Try it:
Copy out all the lines of the data that hold the word "screenshot".

Saved entries:
=======
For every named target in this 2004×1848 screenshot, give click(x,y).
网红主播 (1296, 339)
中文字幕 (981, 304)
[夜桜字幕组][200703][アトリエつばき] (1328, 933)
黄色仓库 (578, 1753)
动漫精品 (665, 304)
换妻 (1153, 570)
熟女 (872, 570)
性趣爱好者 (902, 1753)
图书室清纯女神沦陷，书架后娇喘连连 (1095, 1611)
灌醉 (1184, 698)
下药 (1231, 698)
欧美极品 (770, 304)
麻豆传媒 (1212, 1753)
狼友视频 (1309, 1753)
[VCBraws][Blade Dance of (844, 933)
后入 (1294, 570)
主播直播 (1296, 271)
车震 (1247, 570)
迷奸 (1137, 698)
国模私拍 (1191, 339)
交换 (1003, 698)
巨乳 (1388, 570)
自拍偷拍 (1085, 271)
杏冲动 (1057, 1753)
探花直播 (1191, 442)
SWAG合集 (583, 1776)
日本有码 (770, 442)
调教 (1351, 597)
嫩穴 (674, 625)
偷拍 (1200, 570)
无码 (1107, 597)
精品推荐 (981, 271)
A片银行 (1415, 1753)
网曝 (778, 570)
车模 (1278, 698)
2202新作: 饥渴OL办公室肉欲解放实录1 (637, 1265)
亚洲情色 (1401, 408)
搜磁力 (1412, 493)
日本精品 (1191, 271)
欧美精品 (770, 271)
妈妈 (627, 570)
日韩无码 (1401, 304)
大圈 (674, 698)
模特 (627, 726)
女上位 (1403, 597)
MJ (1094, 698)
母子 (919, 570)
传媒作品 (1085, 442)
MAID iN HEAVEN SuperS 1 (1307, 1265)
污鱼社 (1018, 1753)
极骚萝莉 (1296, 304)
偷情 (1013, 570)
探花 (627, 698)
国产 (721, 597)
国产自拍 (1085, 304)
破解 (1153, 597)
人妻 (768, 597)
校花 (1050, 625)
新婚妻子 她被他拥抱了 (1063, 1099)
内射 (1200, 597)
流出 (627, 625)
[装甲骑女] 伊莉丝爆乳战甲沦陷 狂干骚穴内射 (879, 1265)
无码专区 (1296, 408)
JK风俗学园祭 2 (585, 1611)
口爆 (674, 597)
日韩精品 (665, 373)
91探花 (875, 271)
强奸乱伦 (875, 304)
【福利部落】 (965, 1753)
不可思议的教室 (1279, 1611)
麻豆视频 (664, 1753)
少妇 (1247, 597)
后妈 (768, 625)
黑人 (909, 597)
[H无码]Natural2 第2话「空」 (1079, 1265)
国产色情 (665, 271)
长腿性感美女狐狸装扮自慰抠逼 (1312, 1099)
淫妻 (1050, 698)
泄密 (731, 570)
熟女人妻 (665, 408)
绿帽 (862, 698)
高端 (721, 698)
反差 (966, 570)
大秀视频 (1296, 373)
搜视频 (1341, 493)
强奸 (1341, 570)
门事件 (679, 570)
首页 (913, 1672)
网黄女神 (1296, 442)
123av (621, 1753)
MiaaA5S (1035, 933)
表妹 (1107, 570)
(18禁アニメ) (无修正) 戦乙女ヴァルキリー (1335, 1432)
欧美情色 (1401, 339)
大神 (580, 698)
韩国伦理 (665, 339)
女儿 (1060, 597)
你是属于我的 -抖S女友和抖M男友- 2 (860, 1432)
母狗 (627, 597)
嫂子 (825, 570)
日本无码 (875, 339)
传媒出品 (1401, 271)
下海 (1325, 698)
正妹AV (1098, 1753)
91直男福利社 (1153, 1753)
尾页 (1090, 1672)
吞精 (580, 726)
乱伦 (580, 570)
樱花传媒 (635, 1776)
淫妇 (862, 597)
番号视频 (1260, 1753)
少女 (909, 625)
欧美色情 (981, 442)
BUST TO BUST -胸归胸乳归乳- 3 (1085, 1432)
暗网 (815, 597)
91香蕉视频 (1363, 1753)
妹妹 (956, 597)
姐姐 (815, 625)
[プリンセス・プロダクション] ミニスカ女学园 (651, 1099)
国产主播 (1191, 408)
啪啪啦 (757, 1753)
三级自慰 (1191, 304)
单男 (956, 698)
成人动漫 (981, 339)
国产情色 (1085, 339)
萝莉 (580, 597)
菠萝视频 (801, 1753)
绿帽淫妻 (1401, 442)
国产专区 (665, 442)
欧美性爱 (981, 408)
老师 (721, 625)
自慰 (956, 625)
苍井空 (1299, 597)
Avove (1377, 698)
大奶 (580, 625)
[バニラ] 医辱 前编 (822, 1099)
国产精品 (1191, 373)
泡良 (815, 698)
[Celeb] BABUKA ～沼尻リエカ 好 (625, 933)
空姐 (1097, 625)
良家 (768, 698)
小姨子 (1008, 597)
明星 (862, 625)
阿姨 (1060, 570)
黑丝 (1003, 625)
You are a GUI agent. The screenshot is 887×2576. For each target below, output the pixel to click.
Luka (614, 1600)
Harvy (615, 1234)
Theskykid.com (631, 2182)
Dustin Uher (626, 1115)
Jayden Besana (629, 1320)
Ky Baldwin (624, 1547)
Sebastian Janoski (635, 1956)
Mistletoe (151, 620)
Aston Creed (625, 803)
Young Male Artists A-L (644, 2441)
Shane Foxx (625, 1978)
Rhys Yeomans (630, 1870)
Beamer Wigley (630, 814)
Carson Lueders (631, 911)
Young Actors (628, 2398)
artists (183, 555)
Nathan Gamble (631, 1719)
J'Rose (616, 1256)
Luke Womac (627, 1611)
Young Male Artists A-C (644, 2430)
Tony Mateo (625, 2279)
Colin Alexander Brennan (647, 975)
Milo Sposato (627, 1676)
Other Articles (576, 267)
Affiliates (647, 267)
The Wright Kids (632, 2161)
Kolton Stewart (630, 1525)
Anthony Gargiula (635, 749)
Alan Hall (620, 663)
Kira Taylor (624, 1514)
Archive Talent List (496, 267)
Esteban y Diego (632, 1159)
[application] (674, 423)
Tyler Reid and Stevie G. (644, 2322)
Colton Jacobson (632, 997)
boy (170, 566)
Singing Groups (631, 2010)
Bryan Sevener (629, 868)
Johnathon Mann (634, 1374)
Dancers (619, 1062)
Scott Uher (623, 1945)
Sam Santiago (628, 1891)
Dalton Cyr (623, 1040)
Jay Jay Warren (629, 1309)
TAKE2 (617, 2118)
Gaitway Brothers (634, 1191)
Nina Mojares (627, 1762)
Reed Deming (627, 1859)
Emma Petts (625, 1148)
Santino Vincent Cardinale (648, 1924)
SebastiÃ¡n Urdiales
=======
Problem solution:
For every named target in this 2004×1848 screenshot, give click(x,y).
You are a GUI agent. The screenshot is 887×2576. For each target below, output the pixel to click.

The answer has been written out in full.